ガラケー、即ちフィーチャーフォンは、スマホよりも操作がしやすいという人も多い。物理ボタンだからタッチパネルよりも誤動作の可能性が低く、通話とSMSを多用するならフィーチャーフォンのほうが自ずと挙動が早くなる。

また、フィーチャーフォンの価格は全体的にスマホよりも安い。

このほどGoogleは、インドネシア市場向けのフィーチャーフォン「WizPhone WP006(以下WizPhone)」を発表した。価格は9万9000ルピア、日本円で約770円である。

大企業が手掛ける超格安ガラケー

770円で買える携帯電話。これは決して誤植ではない。

ただ、ここまで安いとどうしても製品自体を疑いの目で見てしまう。

2年前にインドで『Freedom 251』というスマホが発表されたことがある。価格は251ルピー、当時のレートで約420円だ。あまりの安さに採算が取れないのではと言われていたが、その後開発元の会社社長が詐欺容疑で逮捕された。

では、インドネシアのWizPhoneもこれと同じ類の代物なのか?

答えは否である。価格に関しては今後変更の可能性はあるとはいえ、WizPhone自体は詐欺案件では決してない。

まず、この製品の発表を行ったのはGoogleであることを強調しておきたい。そしてWizPhoneの販売を手掛けるのは、現地小売大手アルファグループである。所在すら不明のベンチャー企業ではなく、名だたる大企業がWizPhoneの開発と流通に乗り出しているのだ。

しかしGoogleはともかくとして、インドネシアのアルファグループという企業を知っている日本人はあまりいないはずだ。だがインドネシアとつながりのある財界人にとっては、お馴染みの存在である。

小売業界の一大勢力「アルファグループ」

アルファグループのジョコ・スサント会長は、インドネシアの小売業界の巨人とも言える華人経営者だ。
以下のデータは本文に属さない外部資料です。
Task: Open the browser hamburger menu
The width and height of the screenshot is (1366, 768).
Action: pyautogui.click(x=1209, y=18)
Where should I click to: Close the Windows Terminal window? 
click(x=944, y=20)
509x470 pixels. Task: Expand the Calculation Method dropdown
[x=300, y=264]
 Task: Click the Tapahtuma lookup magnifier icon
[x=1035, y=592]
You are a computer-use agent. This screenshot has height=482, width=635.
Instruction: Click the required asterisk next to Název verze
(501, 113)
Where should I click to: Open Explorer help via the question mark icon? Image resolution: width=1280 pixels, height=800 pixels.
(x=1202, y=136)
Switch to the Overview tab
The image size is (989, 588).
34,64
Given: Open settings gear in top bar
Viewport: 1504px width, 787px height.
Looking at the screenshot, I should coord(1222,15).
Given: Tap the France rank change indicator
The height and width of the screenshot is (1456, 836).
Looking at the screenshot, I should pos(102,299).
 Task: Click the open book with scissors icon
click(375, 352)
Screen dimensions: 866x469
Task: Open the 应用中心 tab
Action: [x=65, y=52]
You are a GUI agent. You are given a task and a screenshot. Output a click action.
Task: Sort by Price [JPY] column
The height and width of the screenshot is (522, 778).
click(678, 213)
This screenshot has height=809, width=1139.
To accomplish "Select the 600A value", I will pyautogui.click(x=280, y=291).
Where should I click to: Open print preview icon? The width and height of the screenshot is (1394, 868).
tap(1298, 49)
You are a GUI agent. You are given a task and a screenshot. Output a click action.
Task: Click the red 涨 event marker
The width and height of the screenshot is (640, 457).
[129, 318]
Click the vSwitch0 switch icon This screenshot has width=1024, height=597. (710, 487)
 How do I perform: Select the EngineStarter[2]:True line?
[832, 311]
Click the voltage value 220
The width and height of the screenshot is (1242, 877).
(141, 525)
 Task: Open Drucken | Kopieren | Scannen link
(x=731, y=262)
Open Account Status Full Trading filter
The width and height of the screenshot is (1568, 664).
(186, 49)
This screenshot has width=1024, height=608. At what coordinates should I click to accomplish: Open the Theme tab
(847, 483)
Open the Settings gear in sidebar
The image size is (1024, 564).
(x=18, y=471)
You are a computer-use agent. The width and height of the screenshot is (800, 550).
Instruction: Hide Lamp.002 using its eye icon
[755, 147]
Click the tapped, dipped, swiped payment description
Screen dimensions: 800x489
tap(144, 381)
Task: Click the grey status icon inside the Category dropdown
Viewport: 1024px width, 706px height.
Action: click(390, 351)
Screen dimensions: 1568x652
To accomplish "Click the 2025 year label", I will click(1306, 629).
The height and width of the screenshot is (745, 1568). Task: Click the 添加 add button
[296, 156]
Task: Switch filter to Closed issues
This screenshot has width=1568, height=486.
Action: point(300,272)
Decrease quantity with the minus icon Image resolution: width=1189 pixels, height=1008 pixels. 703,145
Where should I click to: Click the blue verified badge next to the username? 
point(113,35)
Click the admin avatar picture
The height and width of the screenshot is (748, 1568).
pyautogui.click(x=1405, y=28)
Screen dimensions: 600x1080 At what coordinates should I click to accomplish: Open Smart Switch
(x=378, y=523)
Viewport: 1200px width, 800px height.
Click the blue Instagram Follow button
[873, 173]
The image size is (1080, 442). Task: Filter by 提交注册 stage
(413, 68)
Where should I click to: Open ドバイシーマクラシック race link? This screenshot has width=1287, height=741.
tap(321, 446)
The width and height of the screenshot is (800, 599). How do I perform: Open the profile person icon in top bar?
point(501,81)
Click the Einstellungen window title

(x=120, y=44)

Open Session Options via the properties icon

インドネシアの現地系コンビニエンスストア『Alfamart』は、2017年9月時点で全国に1万3000店以上の店舗を展開している。ジョコ会長は貧しい出自から裸一貫でここまでの規模のグループ企業を作り上げたのだ。連続テレビ小説の主人公のような人物である。

インドネシアでは小規模小売店舗に関する厳しい外資規制が存在し、それ故にこの分野へ外資が参入するとなると、絶対に現地系グループ企業と提携することになる。たとえば我々日本人がよく知っているコンビニの『ローソン』はインドネシアへ進出しているが、現地でのブランド使用権はアルファグループが手にしている。

また、日本のポイントサービス『Ponta』はインドネシアでも利用できるが、その現地展開を担っているのもアルファグループである。従って、インドネシア全土のAlfamartとローソンではPontaのポイントカードを利用することができる。

山崎製パンのインドネシア法人『ヤマザキ・インドネシア』も、三菱商事とアルファグループが出資した合弁会社である。ヤマザキブランドの商品の小売はアルファグループが一手に引き受ける。去年は『ふんわり食パン』が現地でヒットし、その売り上げが日本でも注目された。